I’m a writer (fiction, non-fiction, poetry) and researcher (politics, economics, technology).
My fiction and poetry has been published in Magma, Planet magazine, Vice’s Terraform SF magazine, and Arc Magazine (published by New Scientist), and featured on BBC Radio 4.
Between 2012-2019, I worked at the Centre for Global Studies, mainly researching the future of work and automation. I co-edited a collection of essays by leading economists, computer scientists, data experts, policy specialists, journalists and anthropologists on the future of our working lives, which you can find/order here from Palgrave or from Amazon.
In December 2019 I joined General Assembly’s Data Science Immersive class and spent three months learning to code in Python, investigate and visualise data, and build predictive models.
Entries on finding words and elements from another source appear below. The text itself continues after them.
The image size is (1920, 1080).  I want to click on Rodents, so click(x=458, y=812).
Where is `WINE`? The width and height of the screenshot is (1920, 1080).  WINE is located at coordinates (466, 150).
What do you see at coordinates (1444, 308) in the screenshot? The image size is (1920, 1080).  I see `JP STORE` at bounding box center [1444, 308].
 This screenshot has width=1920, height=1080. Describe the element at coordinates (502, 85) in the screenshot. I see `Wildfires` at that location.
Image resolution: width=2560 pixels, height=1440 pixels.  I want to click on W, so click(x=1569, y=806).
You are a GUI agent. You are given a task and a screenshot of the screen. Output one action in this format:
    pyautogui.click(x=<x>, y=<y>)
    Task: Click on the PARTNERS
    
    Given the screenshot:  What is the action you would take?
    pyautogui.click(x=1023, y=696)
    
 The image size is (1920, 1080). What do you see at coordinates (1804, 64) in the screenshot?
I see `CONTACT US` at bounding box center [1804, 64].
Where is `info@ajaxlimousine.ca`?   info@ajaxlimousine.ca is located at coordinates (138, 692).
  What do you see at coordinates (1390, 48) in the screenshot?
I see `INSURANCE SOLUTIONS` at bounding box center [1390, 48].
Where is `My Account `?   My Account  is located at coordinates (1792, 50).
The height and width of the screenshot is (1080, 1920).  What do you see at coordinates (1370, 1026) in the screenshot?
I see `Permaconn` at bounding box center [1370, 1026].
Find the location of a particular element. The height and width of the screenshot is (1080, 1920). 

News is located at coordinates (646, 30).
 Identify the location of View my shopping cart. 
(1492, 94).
It was partly about gaining extra quantitative skills to complement the qualitative research skills I already had, and partly about fulfilling a secret urge I’d always had to learn a programming language properly. Now I work as a Data Scientist at Faethm by Pearson which is building tools to help people reskill and ameliorate some of the effects of automation on the workforce.
I think people are more and more used to having quite divergent, diverse careers, but there is in fact a link between my writing and the various day jobs I’ve had: it’s actually all about trying to understand how and why things happen. I want to understand why the world is the way it is, and where it’s going. Also, I just like making things, and most of the things I make are stories.